::: Provided material

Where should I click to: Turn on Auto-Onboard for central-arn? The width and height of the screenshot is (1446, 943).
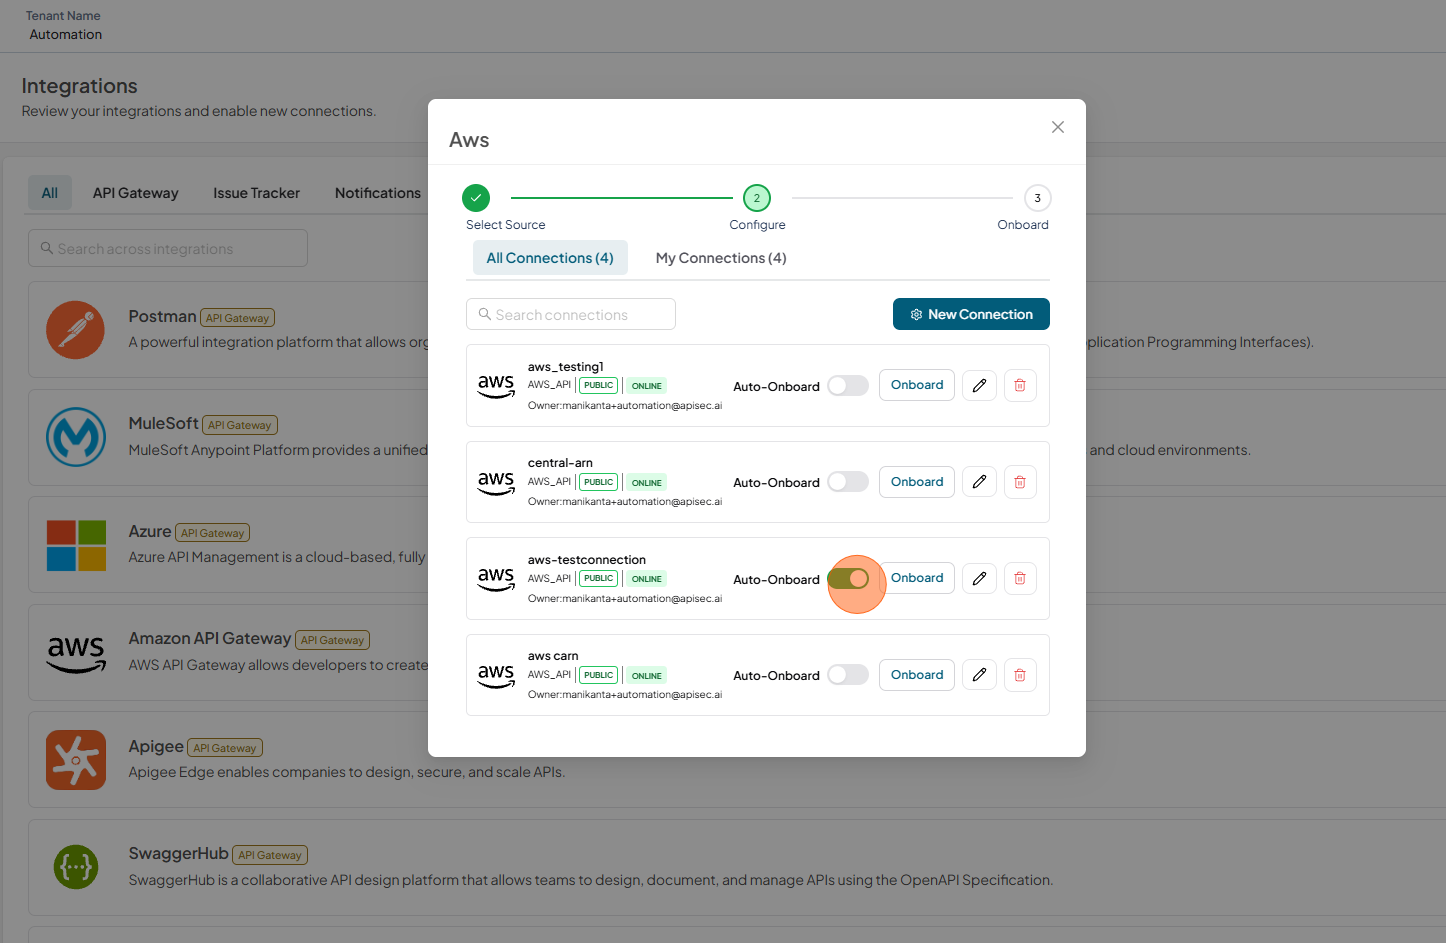tap(848, 482)
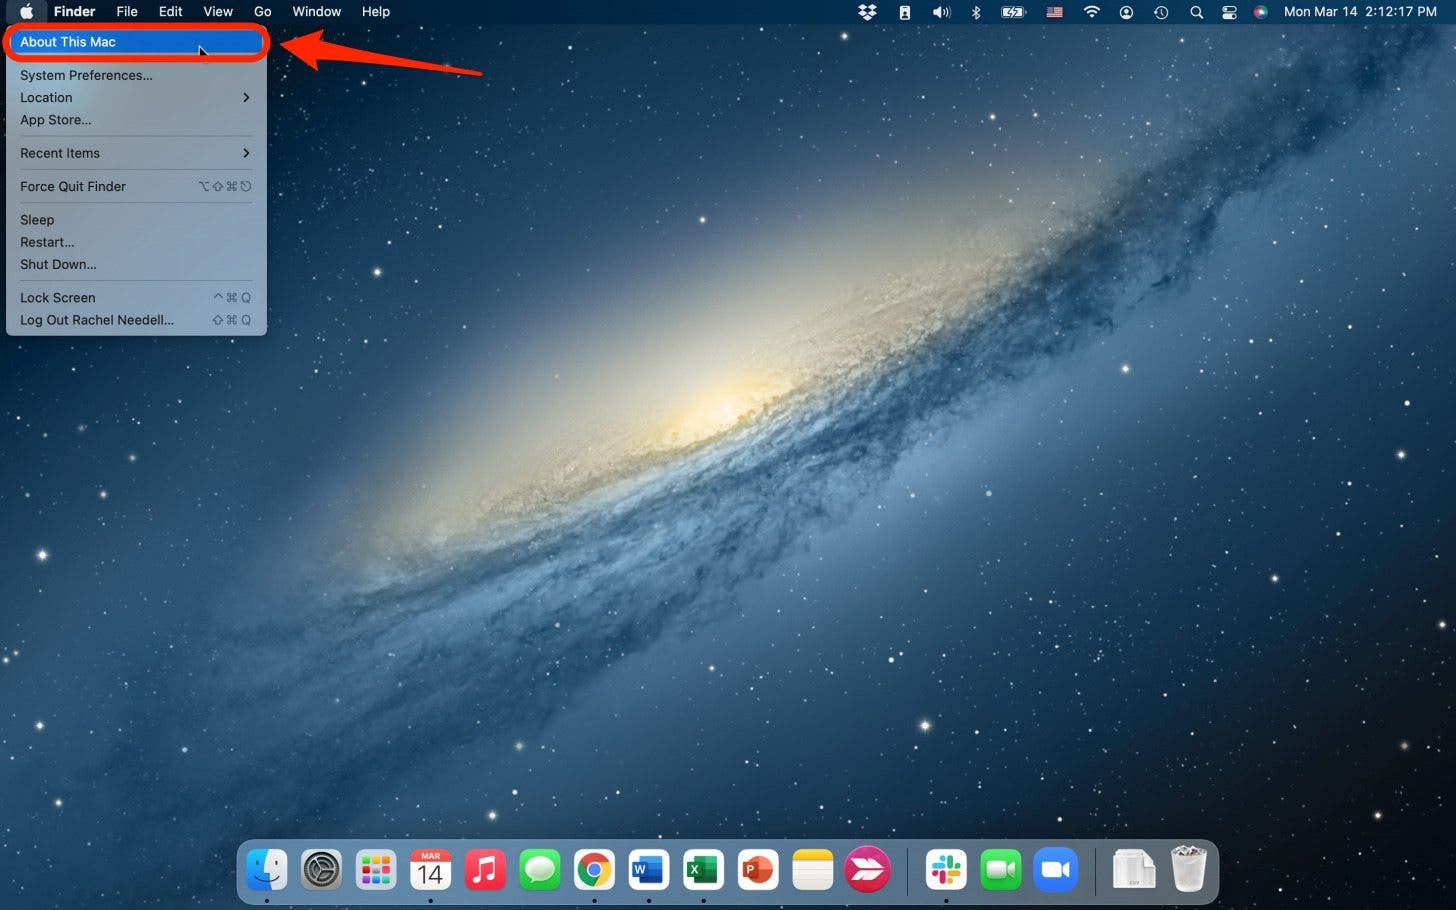Image resolution: width=1456 pixels, height=910 pixels.
Task: Launch Slack from the Dock
Action: [946, 869]
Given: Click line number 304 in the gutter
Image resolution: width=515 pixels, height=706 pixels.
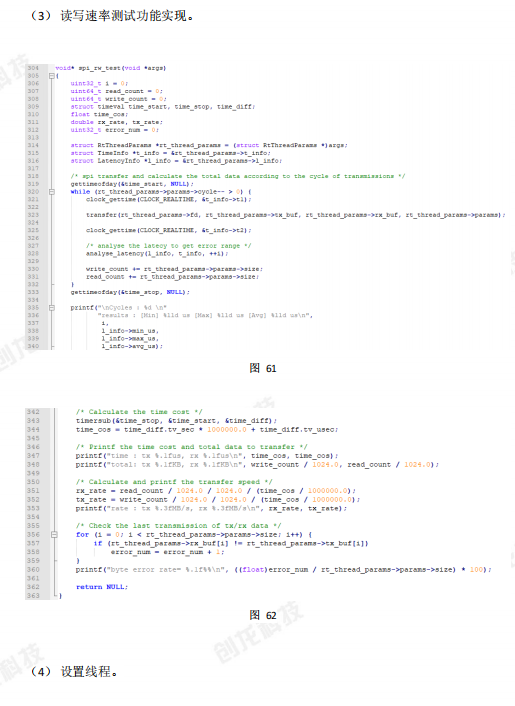Looking at the screenshot, I should pos(33,68).
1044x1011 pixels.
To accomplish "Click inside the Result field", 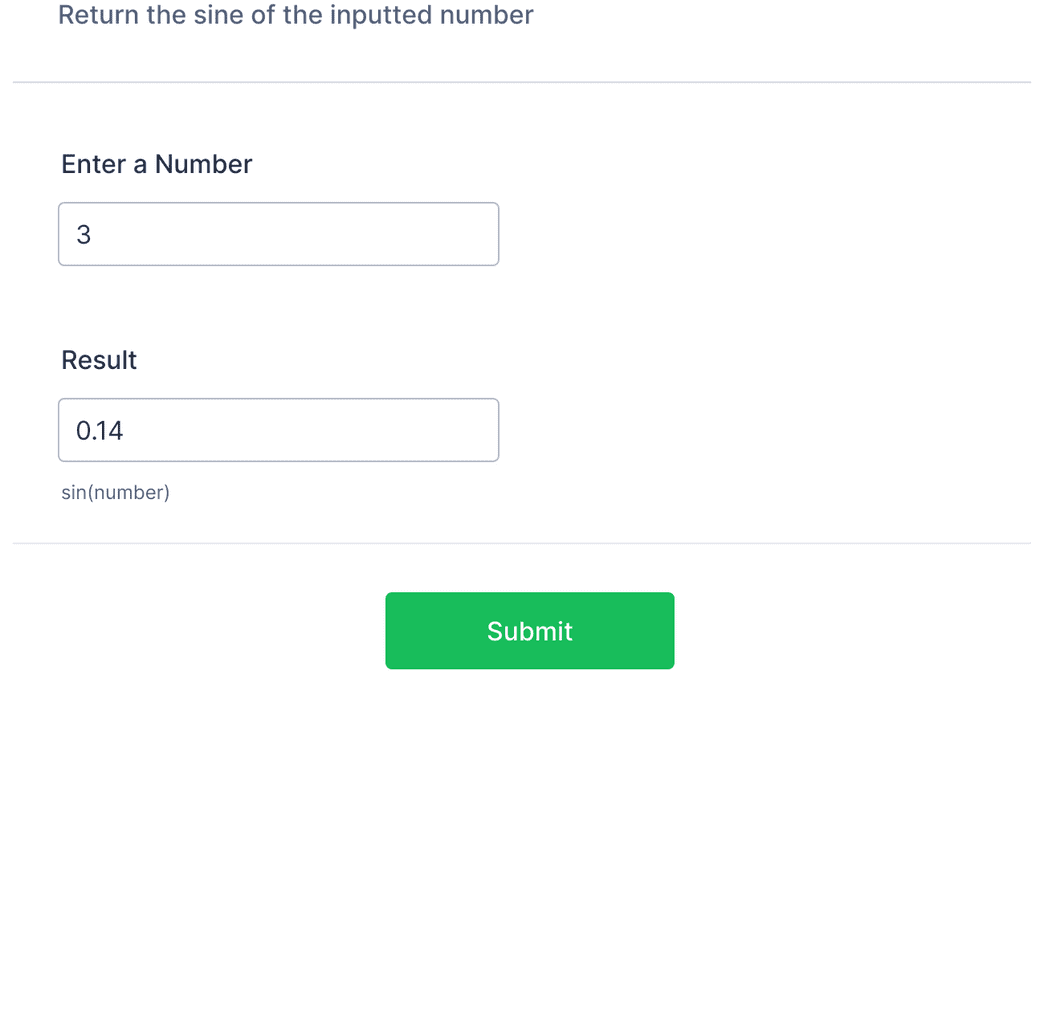I will (x=278, y=429).
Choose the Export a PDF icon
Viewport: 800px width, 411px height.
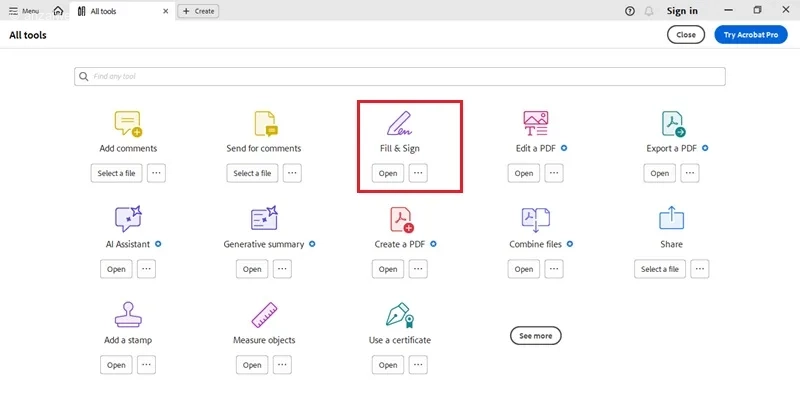(x=673, y=124)
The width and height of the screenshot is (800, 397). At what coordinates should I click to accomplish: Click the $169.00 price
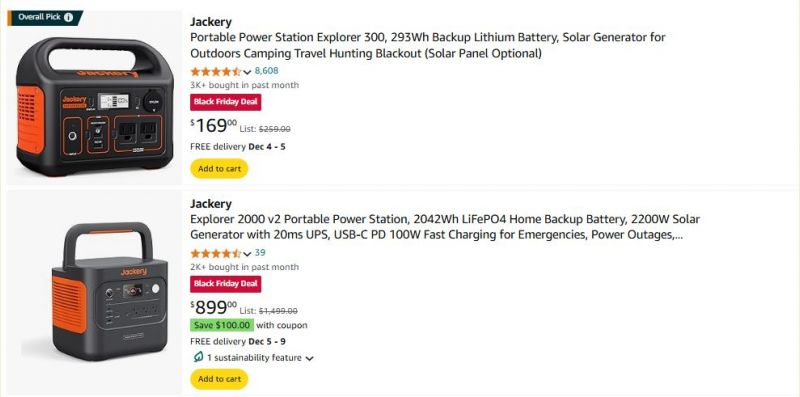tap(214, 125)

::::::

Give again, word for word, the lines above from the first one through the one containing "1044x1011 pixels."; no pictures.

» Answer below:
Where should I click to: Turn on Auto-Onboard for central-arn? The width and height of the screenshot is (1446, 943).
tap(848, 482)
Image resolution: width=1456 pixels, height=910 pixels.
Task: Launch Slack from the Dock
Action: [946, 869]
Given: Click line number 304 in the gutter
Image resolution: width=515 pixels, height=706 pixels.
Looking at the screenshot, I should pos(33,68).
1044x1011 pixels.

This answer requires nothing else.